◆ 提供された文章 ◆
No.253 ホンモノじゃない
コラム目次へ 医療面接演習で「こんなのホンモノじゃないんだから」と言った学生のことをNo.252で書きましたが、つい私たちはこのような学生を「とんでもない学生」と思ってしまいます。でも、もしこの学生自身が「大きな」病気をした経験があったとしたら、あるいは家族の「重い」病気とつきあった経験があったとしたら、その学生のことを否定的に評価することはできなくなるでしょう。そのような事情があれば、「こんなの、違う(こんな「子供だまし」みたいだ)」、「(同級生たちは)よくこんな『お遊び』につきあってられるな」と思ってしまうかもしれません。医療面接演習の後で「模擬患者さんは本当の患者さんのようで感心しました」と言う学生に、「おまえは本当の患者を知らないだろう」と思うでしょう。本当の患者のつらさ、悔しさ。言いたいことも言えない歯がゆさ。医療者への作り笑い。いつ恐ろしいことを言われるかとびくびくしながら医者の言葉を聞く気持ち。お礼を言うしかない立場。こうした言葉にも収まりきることない複雑な思い。どのような言葉でも語りえず、語りたくもないような経験。演習で出会うのは、漂白された「患者」です。
にこにこして爽やかに「ありがとうございました、とても勉強になりました」と言っている学生の中にも、つらい病気体験をしてきた人もいるはずです。医療面接演習には、そのような人のつらい・悔しい思い出を蘇らせ、せっかくできていた痂皮を剥がしてしまう力もあることを見失わないようにしたい(ある知人のことを思い浮かべながら、この文章を書いています)。
模擬患者は、「事件は現場で起きているんだ」と思う医者と「事件は現場で起きているんだ」と違和感を抱く患者(学生)との狭間にいるのです。
「模擬患者には身体診察演習も引き受けてほしい」と言う人は、その根拠として「リアリティが増す」と言うのですが、演習をどのように「工夫」しても、「リアリティ」との溝はきっと開くばかりです。アンケートで学生が「本当の患者さんのようで感心した」「リアリティがあって良かった」と指導者の喜びそうなことを言ったとしても、それは身体診察を支持する根拠にはなりません。演習という条件の下で、患者さんの身体に「触れる」ことで生まれるリアリティなどたかが知れています。そもそも、指導する方もされる方も、このような演習にリアリティがあるとは信じていないでしょうから。
「ホンモノのようだ」などという言葉は、見ず知らずの他人(それも年長者)・患者らしきものに初めて会った素朴な感想以上のものではないでしょう。そうだとしたら、まだこのような演習のレディネス(準備性)ができていないということです。人は「ニセモノ」から学ぶこともできるし、「ニセモノ」だからこそ学べることがあります。混沌としすぎているホンモノからポイントを抽出している(「漂白」している)からこそ、学べることがあるのです。ニセモノで学ぶ姿勢のない人は、ホンモノでも学べません。そのような姿勢が生まれたときに、レディネスができたと言えるのです。

(収集したデータ項目)
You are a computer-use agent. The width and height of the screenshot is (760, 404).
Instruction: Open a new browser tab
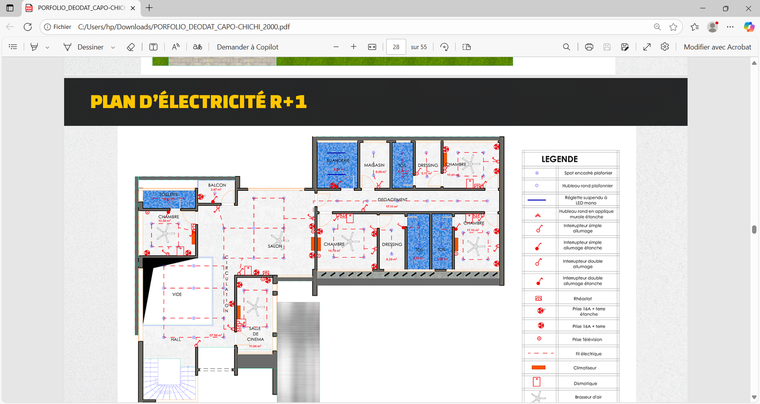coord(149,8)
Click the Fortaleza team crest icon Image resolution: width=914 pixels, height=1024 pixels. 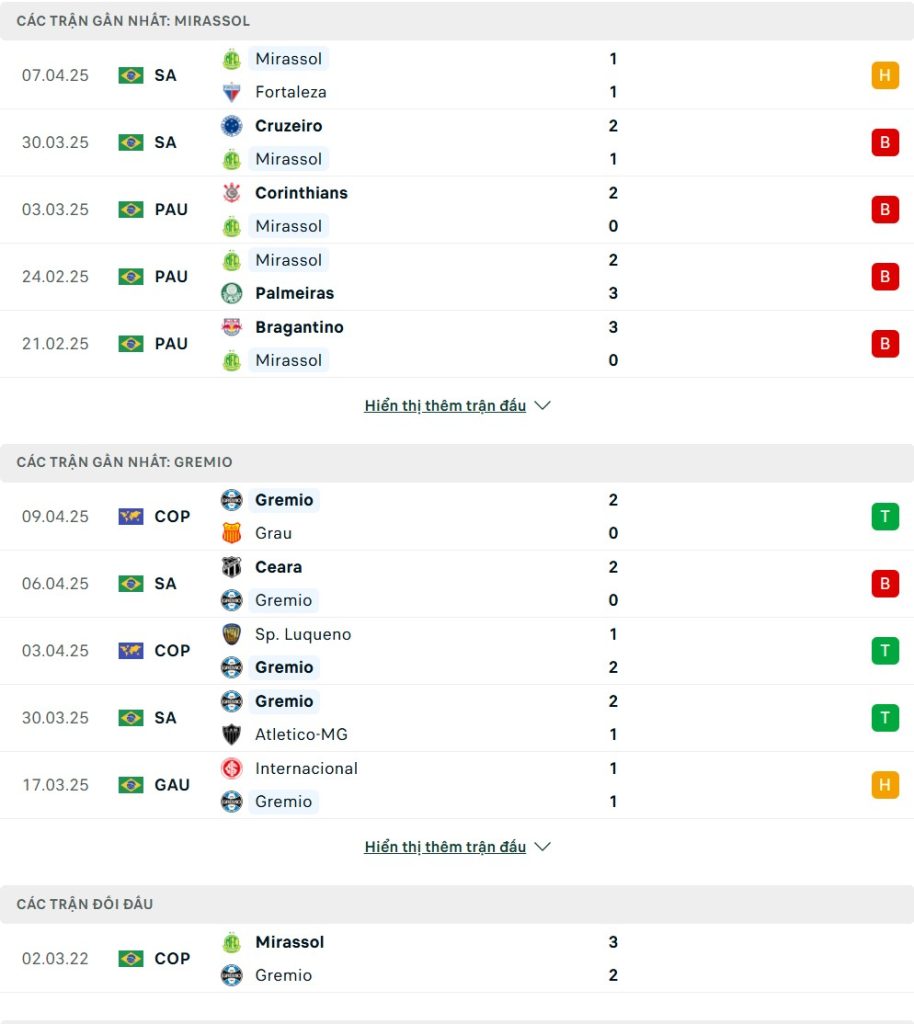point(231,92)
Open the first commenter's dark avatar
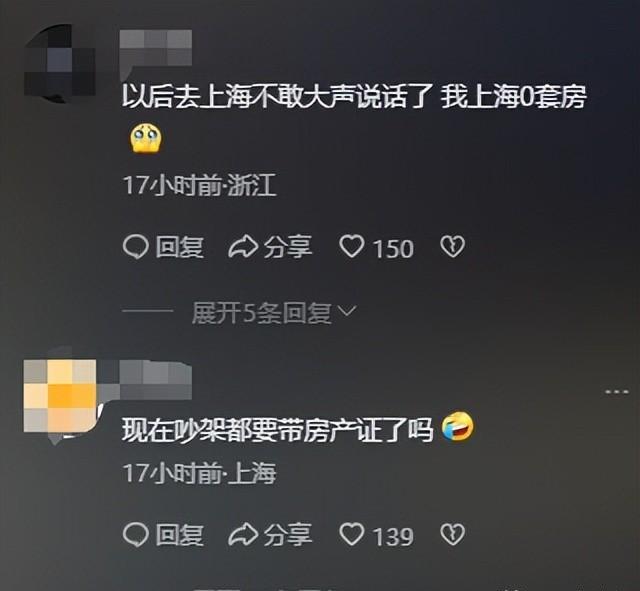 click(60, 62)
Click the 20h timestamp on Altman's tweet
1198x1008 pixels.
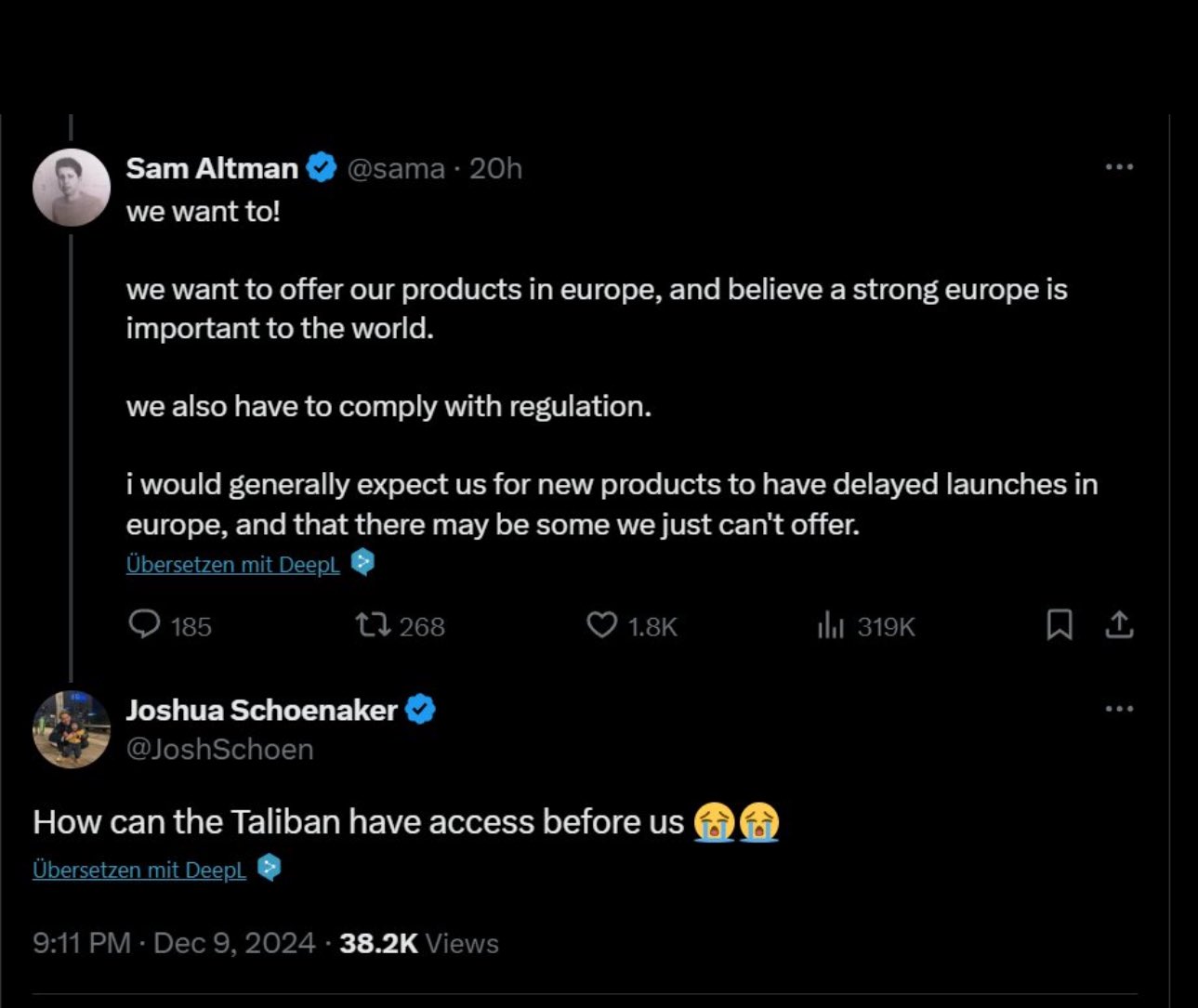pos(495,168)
* * *
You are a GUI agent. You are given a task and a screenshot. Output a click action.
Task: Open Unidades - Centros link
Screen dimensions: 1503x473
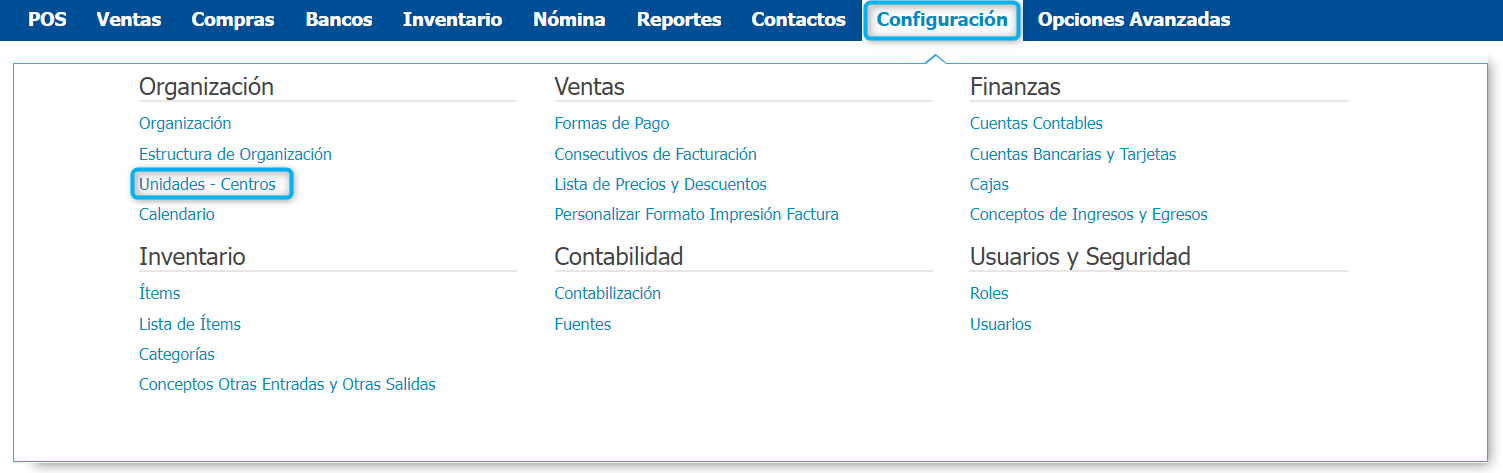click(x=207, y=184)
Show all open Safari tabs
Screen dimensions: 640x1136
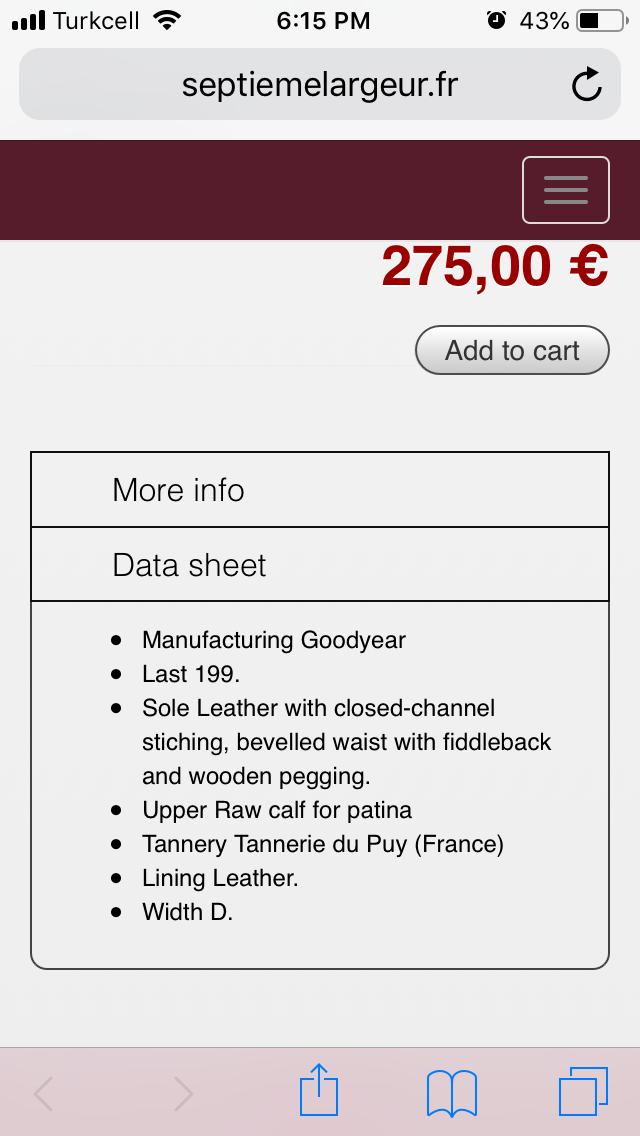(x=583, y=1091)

◆ 課題 ◆
医療面接演習についての文章から、「模擬患者は、「事件は現場で起」から「は信じていないでしょうから。」までを、両端の語句も含めてそのまま引用しなさい。

◆ 完了した課題 ◆
模擬患者は、「事件は現場で起きているんだ」と思う医者と「事件は現場で起きているんだ」と違和感を抱く患者(学生)との狭間にいるのです。
「模擬患者には身体診察演習も引き受けてほしい」と言う人は、その根拠として「リアリティが増す」と言うのですが、演習をどのように「工夫」しても、「リアリティ」との溝はきっと開くばかりです。アンケートで学生が「本当の患者さんのようで感心した」「リアリティがあって良かった」と指導者の喜びそうなことを言ったとしても、それは身体診察を支持する根拠にはなりません。演習という条件の下で、患者さんの身体に「触れる」ことで生まれるリアリティなどたかが知れています。そもそも、指導する方もされる方も、このような演習にリアリティがあるとは信じていないでしょうから。